Un episodio drammatico viene riportato nei giorni scorsi dai giornali. Un ragazzino di 14 anni ferisce gravemente un compagno, fuori dalla scuola. Quello che è certo, si tratta di un dramma che ha tante vittime, i due ragazzi, i loro genitori, le principali. Non ho elementi che aiutino a capire il perché di questo atto violento, posso solo sentirmi vicino a tanta sofferenza. Ma mi ha colpito molto quanto ha detto il ministro Valditara, almeno così come lo riporta il quotidiano Repubblica. Ecco le parole: “questo ennesimo fatto di violenza evidenzia ancora una volta la necessità di riportare la cultura del rispetto nelle nostre scuole. Auspico che quanto prima il Parlamento approvi il disegno di legge sul voto in condotta e le misure riparative”.

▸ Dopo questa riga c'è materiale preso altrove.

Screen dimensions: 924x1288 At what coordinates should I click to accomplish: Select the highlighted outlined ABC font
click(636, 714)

Mi chiedo, che cosa c’entra il voto in condotta? Quale voto il ministro darebbe al feritore? In che modo la minaccia di questo voto, immagino gravissimo, avrebbe potuto prevenire l’aggressione? O riparare i danni? E siamo sicuri che l’alunno che ha compiuto un atto così violento fosse un alunno indisciplinato, problematico, degno di un voto in condotta negativo? Quante volte le cronache ci riportano fatti terribili compiuti da ‘bravi ragazzi’, certamente meritevoli di un alto voto in condotta?
Ho più volte richiamato a riflettere su cosa intendere per ‘buona condotta’, ‘buon comportamento’ a scuola. Penso anch’io, come il ministro, che la scuola debba promuovere la cultura del rispetto, e il buon comportamento. Ma che cosa intendere per buon comportamento?

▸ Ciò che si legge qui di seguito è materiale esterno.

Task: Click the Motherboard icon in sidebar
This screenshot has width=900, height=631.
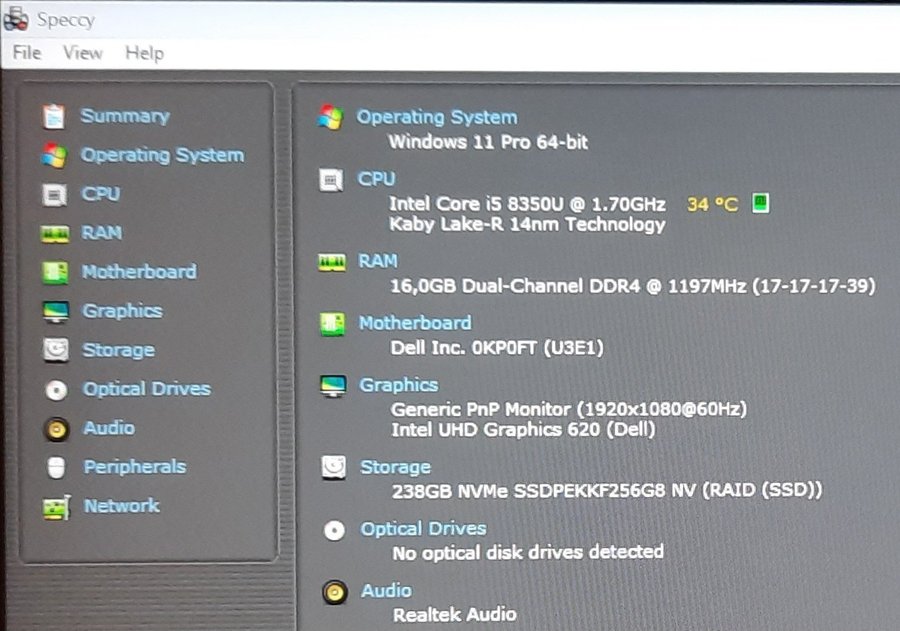Action: 54,272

Per me il buon comportamento è una qualità attiva, molto di più che non disturbare, non danneggiare, non compiere atti violenti … è impegnarsi in prima persona, fare qualcosa per gli altri, per la comunità… Tutto curricolo va inteso come strumento finalizzato a promuovere buon comportamento, cioè promuovere comportamenti di cittadinanza attiva. La scuola che vibra di passione civica, la scuola che insegna a prendersi cura non a parole, ma attraverso le esperienze che propone, è la scuola del buon comportamento. Una scuola che si rende credibile non con le sanzioni, l’inasprimento delle pene, il ricatto del voto, l’intolleranza del dissenso, ma con l’ascolto del dolore, la pratica del dialogo, la ricerca del punto d’incontro, la responsabilizzazione, la proposta ‘di qualcosa di grande’, l’I Care. La buona condotta, così come viene solitamente prefigurata, si esprime nella disponibilità che uno studente ha di adattarsi alle regole della scuola, che con un voto ne prende atto; la buona condotta, almeno come io la intendo, non è il riflesso comportamentale di adattamento dell’alunno alle richieste degli insegnanti, ma è quel comportamento che la scuola stessa promuove quando lo invita a servirsi delle competenze che sta sviluppando per metterle a disposizione degli altri e dell’ambiente. Quando questo avviene, lo vediamo in tante esperienze, anche gli studenti che avremmo classificato come i più difficili o meno motivati si dimostrano partecipi, protagonisti positivi, scoprendo quasi con sorpresa di essere in grado di fare qualcosa di importante, di apprezzato anche socialmente. Siamo scuri che un voto in condotta li motiverebbe di più?